On Friday (1-24), the Country Music Hall of Fame announced the lineup for their annual “All For The Hall” concert benefit set for April 12th at Nashville’s Bridgestone Arena. For years the event has been the Country Music Hall of Fame’s premier fundraising function, and has been headlined by Hall of Famer Vince Gill along with Keith Urban. Though the event is for the Hall of Fame, it regularly features a lineup of today’s stars as opposed to Hall of Fame talent.
This year the lineup is especially stacked with the superstars of today, with Luke Bryan, Sam Hunt, Florida Georgia Line, and Jason Isbell all joining forces to . . . wait, what? Who?
That’s right. Jason Isbell—a.k.a. the current King of Americana—has found his way onto one of the hottest tickets in Nashville, and name placement right beside the biggest-grossing acts in all of country music. Emmylou Harris, Maddie & Tae, and Maren Morris also help round out the “All For The Hall” lineup.

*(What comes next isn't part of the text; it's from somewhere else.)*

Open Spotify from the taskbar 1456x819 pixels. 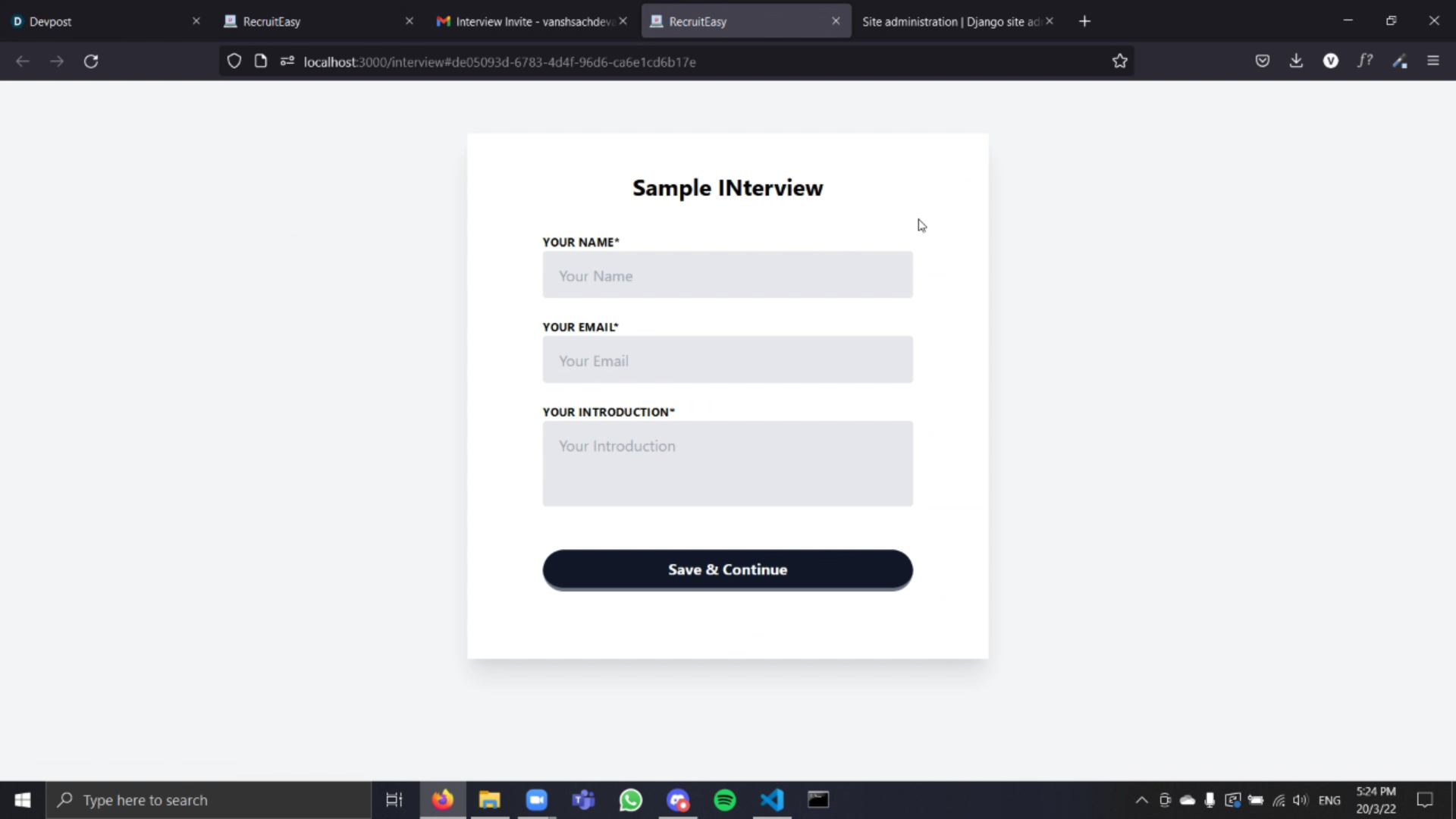(x=725, y=800)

So what in the hell are well-versed country and Americana fans who finds themselves in stiff opposition to folks like Luke Bryan and Sam Hunt supposed to feel about ol’ Isbell sharing the stage with these turkeys? I’ll tell you what they should feel, they should shut up and be happy because it’s yet another sign that the good stuff is breaking through, and is getting its deserved due on Nashville’s biggest stages.

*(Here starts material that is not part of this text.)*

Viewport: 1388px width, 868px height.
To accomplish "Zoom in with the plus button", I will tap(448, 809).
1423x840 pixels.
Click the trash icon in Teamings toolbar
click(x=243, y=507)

This isn’t the “Some for the Hall” benefit concert. Americana, the influence of East Nashville, and the rising action of artists of substance is a very real thing right now, and institutions like the Hall of Fame and the promoters of the event are wise to incorporate this momentum and include those fans in these functions. For too long the other side of the country music divide was not given any representation at all in the mainstream. Now the independent musicians have increased so much in market share and influence, it would be irresponsible to ignore them.

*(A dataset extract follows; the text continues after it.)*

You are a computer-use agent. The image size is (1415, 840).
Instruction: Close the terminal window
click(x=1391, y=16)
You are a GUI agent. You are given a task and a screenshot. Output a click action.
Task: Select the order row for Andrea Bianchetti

It’s not as if Jason Isbell is going out on the road with these guys. This is a civic, not-for-profit event with other artists volunteering their time to make sure the history of country music and one of the biggest archives of musical memorabilia is preserved and promoted.
Things are changing, and the idea that it’s a anomaly for a guy like Isbell to be included in something like this should change too. On Sunday (1-24), The Guardian reviewed one of Isbell’s recent concerts in the U.K. and called him “arena ready,” while still carrying enough intimacy in his music to connect with the crowd. This Hall of Fame benefit might very well be the biggest crowd Jason Isbell has ever played to.
Think pieces on how mainstream country is a wasteland and there’s no end in sight are so 2014. Chris Stapleton is the biggest artist in all of country music right now, and Jason Isbell is finally getting his due. Undoubtedly there’s still a tremendous amount of work to do and nobody ever said waging a revolution would be pretty, but balance is beginning to return to the mainstream. Who knows where we might see Jason Isbell turn up next?